MUSTAFA AÇIKGÖZ, HAKAN BARIŞ DEMİRBAŞ, CANER SAĞLAM, ERDEN EROL ÜNLÜER

Eurasian Journal of Toxicology - 2025;7(2):32-36

 

Objective: Methanol poisoning remains a major cause of toxicological mortality due to the diagnostic challenges and delayed presentation. This study aimed to evaluate the epidemiological profile, clinical features, laboratory parameters and outcomes of patients presenting to the emergency department with methanol intoxication. Methods: This retrospective study included patients admitted to our emergency department between January 1, 2017, and January 1, 2021, with a clinical diagnosis of methanol poisoning. Inclusion criteria were: suspected methanol ingestion, supportive history and physical findings, and high anion gap metabolic acidosis (pH < 7.3, HCO3 < 20 mEq/L, anion gap > 20 mEq/L). Demographic data, presenting symptoms, laboratory values, and outcomes were compared between survivor and non-survivor groups.
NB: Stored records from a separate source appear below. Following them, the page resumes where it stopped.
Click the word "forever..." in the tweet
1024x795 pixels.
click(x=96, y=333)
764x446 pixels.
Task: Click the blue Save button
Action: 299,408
Results: Among 41 patients, 87.8% were male with a mean age of 52.2 ± 10.8 years. In-hospital mortality was 41.5%. Altered mental status at presentation was significantly more frequent in non-survivors (64.7%) than survivors (25.0%, p = 0.011). Mortality among patients with altered consciousness reached 69.2%. Survivors presented more often with visual complaints (54.2% vs. 23.5%), though the difference was not statistically significant(0.101). Non-survivors had lower mean pulse rates (84.5 ± 23.2 vs. 106.0 ± 26.6 bpm, p = 0.004), and more severe metabolic acidosis (mean pH 6.86 ± 0.23, HCO3 6.66 ± 3.57, base deficit -23.77 ± 5.23). ROC analysis confirmed strong associations between mortality and low pH, bicarbonate, and base deficit levels, as well as elevated lactate, glucose, and anion gap values. Conclusion: Methanol poisoning diagnosis is primarily clinical, and early detection is vital to reduce morbidity and mortality. The severity of metabolic acidosis and altered mental status at admission are key indicators of poor prognosis.